David Hattersley Warner was born out of wedlock in Manchester in north England to Herbert Simon Warner and Ada Doreen Hattersley. He had an unhappy childhood as his parents separated and he subsequently lived with his father and stepmother who often moved home so that David’s education suffered. He secured a place at Rada but was not happy there. However, having played Snout in A Midsummer Night’s Dream at the Royal Court in London, it led him to join the RSC. Following his outstanding Hamlet, he was cast in Karel Reisz’s film of Morgan: A Suitable Case for Treatment, based on David Mercer’s television play about a working class artist with an upper class wife (Vanessa Redgrave, Oscar-nominated) who is seeking a divorce. Warner, Redgrave and Reisz were all Bafta award nominees.

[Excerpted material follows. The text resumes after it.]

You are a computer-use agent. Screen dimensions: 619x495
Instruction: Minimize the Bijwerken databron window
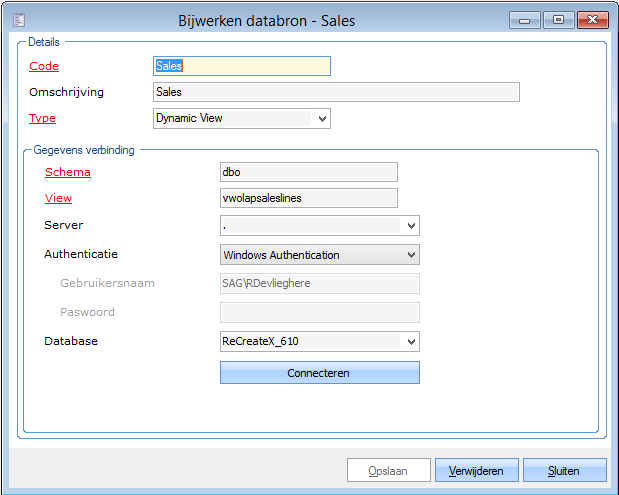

Warner had made his film debut uncredited in Wendy Toye’s We Joined the Navy with Kenneth More and then he played Blifl in Tony Richardson’s Tom Jones with Albert Finney. Subsequent films included Sidney Lumet’s The Deadly Affair, Jack Gold’s The Bofors Gun and Peter Hall’s Work Is a Four-Letter Word, the last co-starring Cilla Black in her only film role. He also worked with Hall on the bank job film Perfect Friday. The Fixer was John Frankenheimer’s adaptation of the Bernard Malamud novel, with Warner as Count Odoevsky. He played Treplev in Lumet’s adaptation of Chekhov’s The Seagull, was Helmer in Joseph Losey’s version of Ibsen’s A Doll's House, with Jane Fonda as Nora, and appeared as Lysander in Peter Hall’s A Midsummer Night’s Dream. He was also in Sam Peckinpah’s The Ballad of Cable Hogue and the controversial Straw Dogs.

Warner was getting good films by notable directors such as Alain Resnais’ Providence but then they began to become more obviously commercial with The Omen, Cross of Iron, Silver Bears, Time After Time, The Thirty-Nine Steps and Airport ‘79. However, there was gold among some of the more commercial titles such as the Monty Python fantasy Time Bandits in which Warner played Evil, Karel Reisz’s The French Lieutenant’s Woman, Carl Reiner’s The Man with Two Brains, and Neil Jordan’s The Company of Wolves. On the other hand were Disney’s Tron, My Best Friend Is a Vampire, Office Party, Star Trek V and VI, Mortal Passions and Teenage Mutant Ninja Turtles II.

Of Warner’s later films, Titanic and Ladies in Lavender were arguably his best. His final role was Admiral Boom in Mary Poppins Returns in 2018. He also had a thriving TV career, winning an Emmy for the miniseries Masada in 1981. He made audio recordings of projects such as Doctor Who, and recorded some video games, too. Later on he returned to the stage, after thirty years away, for Major Barbara on Broadway, King Lear at Chichester, Night Sky at The Old Vic and Falstaff at the RSC.

David Warner was married to Harriet Lindgren from 1969 to 1972 when they divorced. He married Sheilah Kent in 1979 and they have two children, Melissa and Luke. They divorced in 2005.